Department of Perioperative Medicine, National Institutes of Health Clinical Center, National Institutes of Health, Bethesda, MD 20892, USA.
Department of Perioperative Medicine, National Institutes of Health Clinical Center, National Institutes of Health, Bethesda, MD 20892, USA.
Toxicol Appl Pharmacol. 2023 Aug 15;473:116606. doi: 10.1016/j.taap.2023.116606. Epub 2023 Jun 17.
The root cause of sickle cell disease (SCD) is the polymerization of sickle hemoglobin (HbS) leading to sickling of red blood cells (RBC).

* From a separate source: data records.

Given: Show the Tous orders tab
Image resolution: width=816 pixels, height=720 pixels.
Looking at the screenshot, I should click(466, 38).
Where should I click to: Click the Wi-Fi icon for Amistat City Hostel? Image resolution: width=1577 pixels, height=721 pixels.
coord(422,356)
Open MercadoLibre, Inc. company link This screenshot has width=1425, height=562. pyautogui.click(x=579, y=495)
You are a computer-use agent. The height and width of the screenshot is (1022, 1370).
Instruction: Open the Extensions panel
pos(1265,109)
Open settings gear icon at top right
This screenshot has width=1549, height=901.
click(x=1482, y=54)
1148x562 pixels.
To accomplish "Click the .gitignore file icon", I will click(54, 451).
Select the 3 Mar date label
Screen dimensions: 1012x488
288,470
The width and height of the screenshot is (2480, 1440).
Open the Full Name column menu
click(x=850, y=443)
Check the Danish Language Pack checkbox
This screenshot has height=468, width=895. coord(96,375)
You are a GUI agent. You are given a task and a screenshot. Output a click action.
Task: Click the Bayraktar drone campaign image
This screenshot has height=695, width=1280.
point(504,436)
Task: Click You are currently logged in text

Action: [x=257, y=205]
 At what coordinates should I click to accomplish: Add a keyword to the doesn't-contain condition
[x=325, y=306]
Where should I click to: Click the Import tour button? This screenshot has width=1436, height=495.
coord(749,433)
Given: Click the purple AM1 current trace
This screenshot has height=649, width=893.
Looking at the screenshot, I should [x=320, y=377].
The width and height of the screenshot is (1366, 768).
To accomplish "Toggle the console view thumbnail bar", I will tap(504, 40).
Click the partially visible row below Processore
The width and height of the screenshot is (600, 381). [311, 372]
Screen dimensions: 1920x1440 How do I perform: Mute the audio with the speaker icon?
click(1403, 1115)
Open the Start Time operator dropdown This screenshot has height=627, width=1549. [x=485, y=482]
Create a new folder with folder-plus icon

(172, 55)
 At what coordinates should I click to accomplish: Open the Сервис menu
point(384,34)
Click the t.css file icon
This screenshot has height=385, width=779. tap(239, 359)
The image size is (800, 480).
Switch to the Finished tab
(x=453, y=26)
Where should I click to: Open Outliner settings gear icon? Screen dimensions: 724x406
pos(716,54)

Earlier studies showed that in patients with SCD, high-dose nitrite inhibited sickling, an effect originally attributed to HbS oxidation to methemoglobin-S even though the anti-sickling effect did not correlate with methemoglobin-S levels. Here, we examined the effects of nitrite on HbS polymerization and on methemoglobin formation in a SCD mouse model. In vitro, at concentrations higher than physiologic (>1 μM), nitrite increased the delay time for polymerization of deoxygenated HbS independently of methemoglobin-S formation, which only occurred at much higher concentrations (>300 μM). In vitro, higher nitrite concentrations oxidized 100% of normal hemoglobin A (HbA), but only 70% of HbS. Dimethyl adipimidate, an anti-polymerization agent, increased the fraction of HbS oxidized by nitrite to 82%, suggesting that polymerized HbS partially contributed to the oxidation-resistant fraction of HbS. At low concentrations (10 μM-1 mM), nitrite did not increase the formation of reactive oxygen species but at high concentrations (10 mM) it decreased sickle RBC viability. In SCD mice, 4-week administration of nitrite yielded no significant changes in methemoglobin or nitrite levels in plasma and RBC, however, it further increased leukocytosis. Overall, these data suggest that nitrite at supra-physiologic concentrations has anti-polymerization properties in vitro and that leukocytosis is a potential nitrite toxicity in vivo. Therefore, to determine whether the anti-polymerization effect of nitrite observed in vitro underlies the decreases in sickling observed in patients with SCD, administration of higher nitrite doses is required.
镰状细胞病 (SCD) 的根本原因是镰状血红蛋白 (HbS) 的聚合导致红细胞 (RBC) 镰状化。早期的研究表明,在 SCD 患者中,高剂量的亚硝酸盐抑制镰状化,这种作用最初归因于 HbS 氧化为高铁血红蛋白-S,尽管抗镰状化作用与高铁血红蛋白-S 水平无关。在这里,我们检查了亚硝酸盐对 SCD 小鼠模型中 HbS 聚合和高铁血红蛋白形成的影响。在体外,在高于生理浓度 (>1 μM) 的浓度下,亚硝酸盐会增加脱氧 HbS 聚合的延迟时间,而与高铁血红蛋白-S 形成无关,而高铁血红蛋白-S 形成仅在更高浓度 (>300 μM) 下发生。在体外,较高浓度的亚硝酸盐氧化 100%的正常血红蛋白 A (HbA),但仅氧化 70%的 HbS。二甲戊酰亚胺,一种抗聚合剂,增加了亚硝酸盐氧化的 HbS 分数至 82%,表明聚合的 HbS 部分导致 HbS 的氧化抗性部分。在低浓度 (10 μM-1 mM) 下,亚硝酸盐不会增加活性氧的形成,但在高浓度 (10 mM) 下,它会降低镰状 RBC 的活力。在 SCD 小鼠中,4 周的亚硝酸盐给药不会导致血浆和 RBC 中的高铁血红蛋白或亚硝酸盐水平发生显著变化,但会进一步增加白细胞增多。总的来说,这些数据表明,亚硝酸盐在超生理浓度下具有体外抗聚合特性,白细胞增多是体内亚硝酸盐毒性的一个潜在因素。因此,为了确定体外观察到的亚硝酸盐的抗聚合作用是否是 SCD 患者镰状化减少的基础,需要给予更高剂量的亚硝酸盐。